• THE TASK
When writing out the entries below, keep only the lines from the line with "Click the proguard-rules.pro file icon" to the line with "Click Alondra's maroon jockey silk icon", both included, exactly as they are, and leave the pictures aside.

• GIVEN DATA
====
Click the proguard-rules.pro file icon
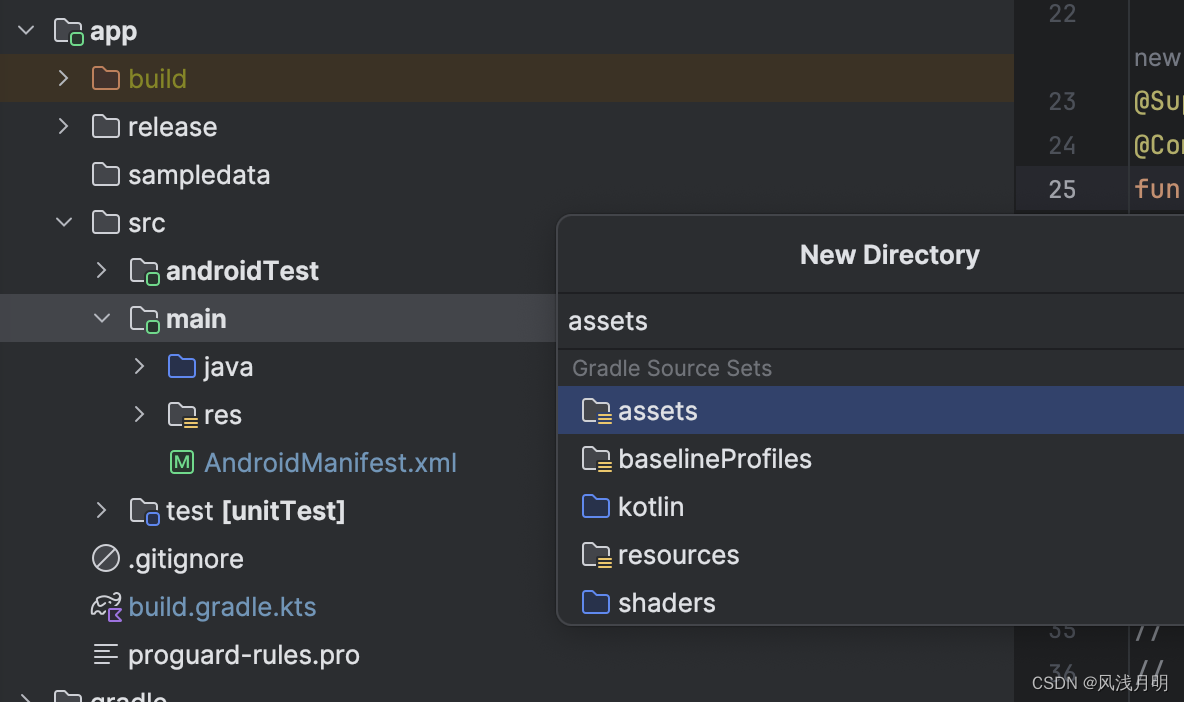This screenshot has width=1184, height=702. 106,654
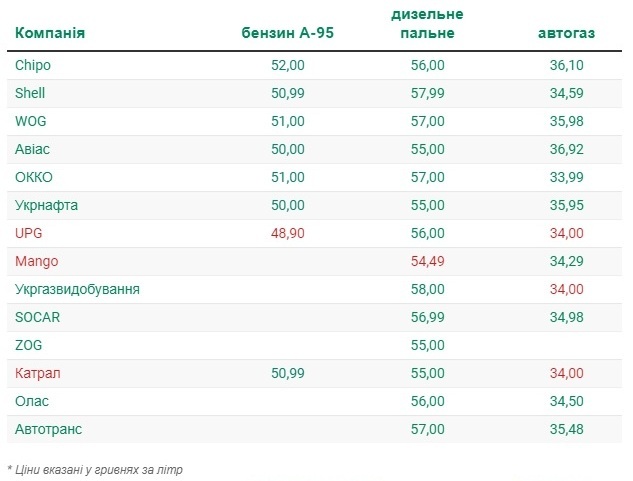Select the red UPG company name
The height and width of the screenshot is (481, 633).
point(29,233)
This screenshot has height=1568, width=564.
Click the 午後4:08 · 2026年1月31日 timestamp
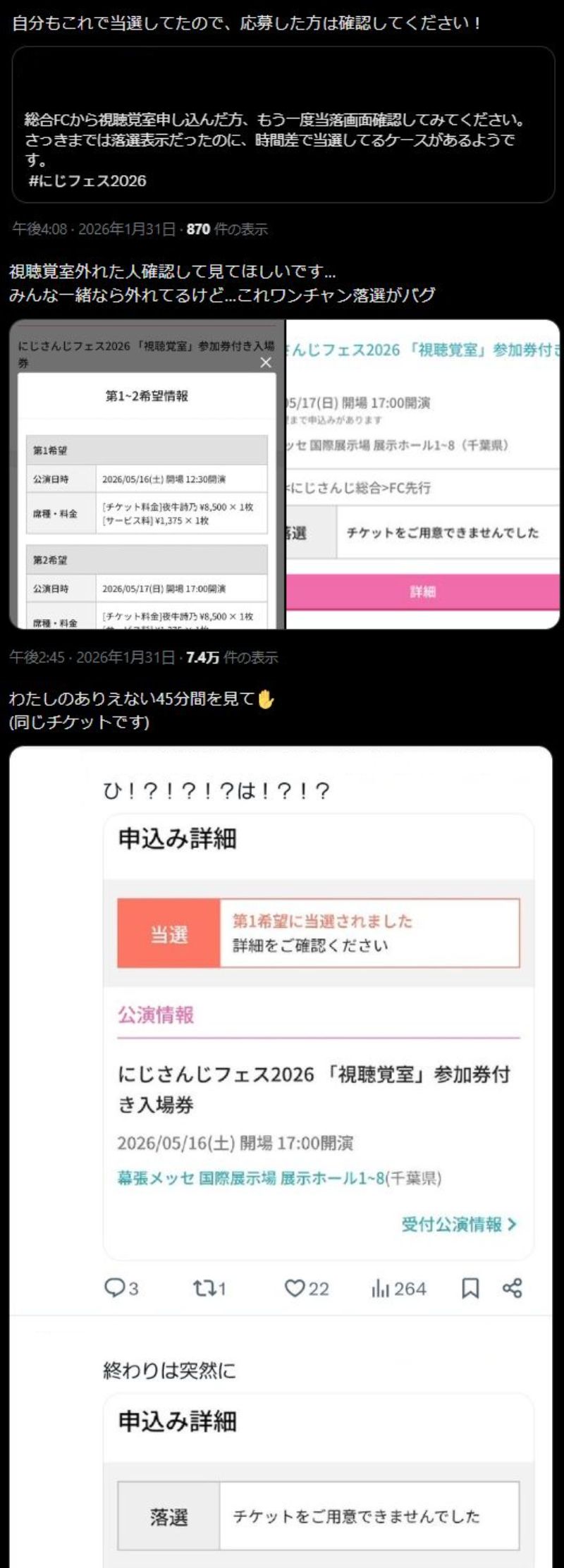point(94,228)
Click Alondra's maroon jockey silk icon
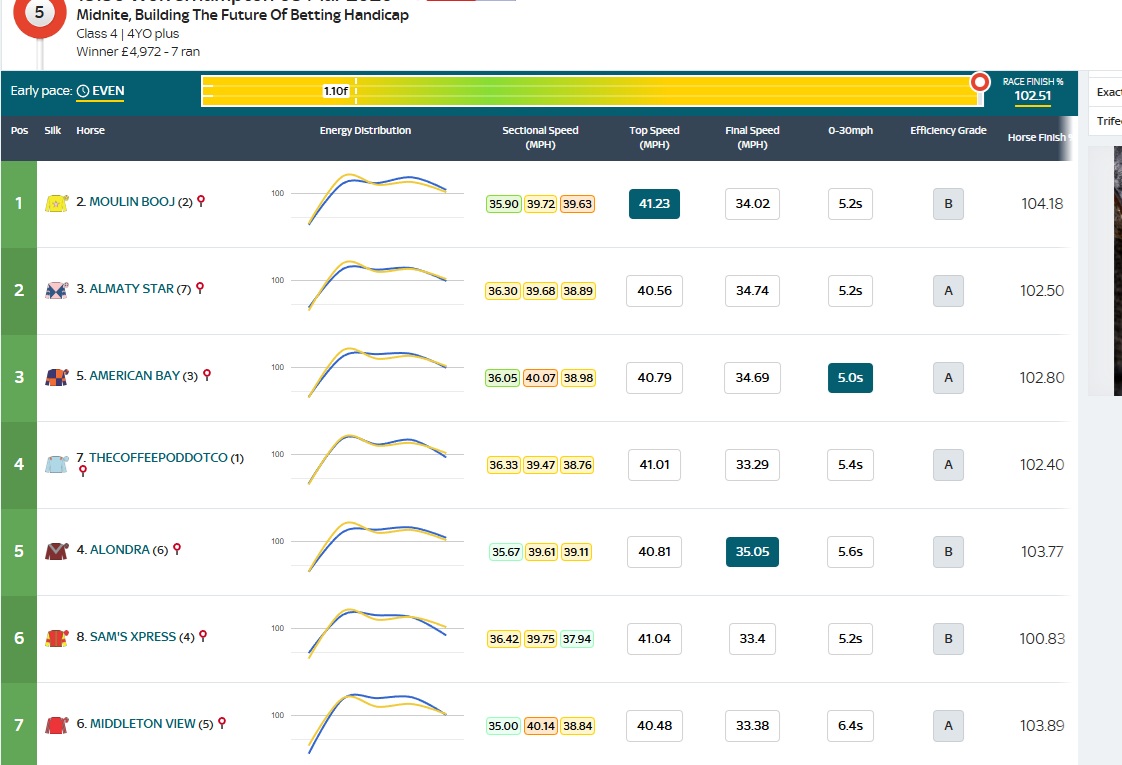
====
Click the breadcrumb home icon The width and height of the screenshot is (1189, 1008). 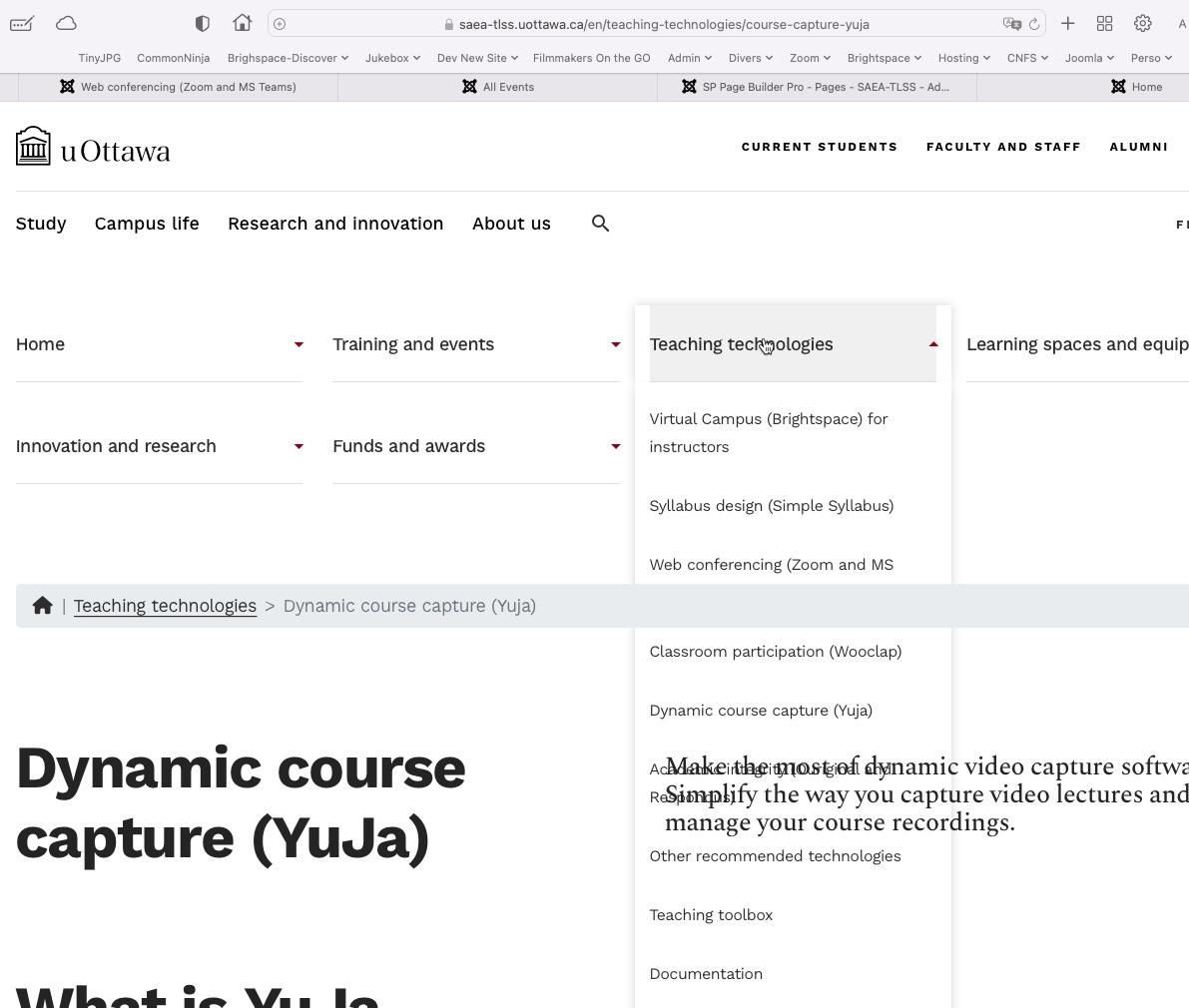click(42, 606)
====
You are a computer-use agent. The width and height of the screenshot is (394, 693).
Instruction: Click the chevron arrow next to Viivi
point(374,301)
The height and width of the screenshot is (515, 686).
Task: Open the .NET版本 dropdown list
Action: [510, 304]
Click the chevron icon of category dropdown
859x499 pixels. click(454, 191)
====
• TASK OUTPUT
Click the proguard-rules.pro file icon
This screenshot has width=1184, height=702. 106,654
Select the red UPG company name
The height and width of the screenshot is (481, 633).
point(29,233)
This screenshot has height=1568, width=564.
Click the 午後4:08 · 2026年1月31日 timestamp
point(94,228)
Click Alondra's maroon jockey silk icon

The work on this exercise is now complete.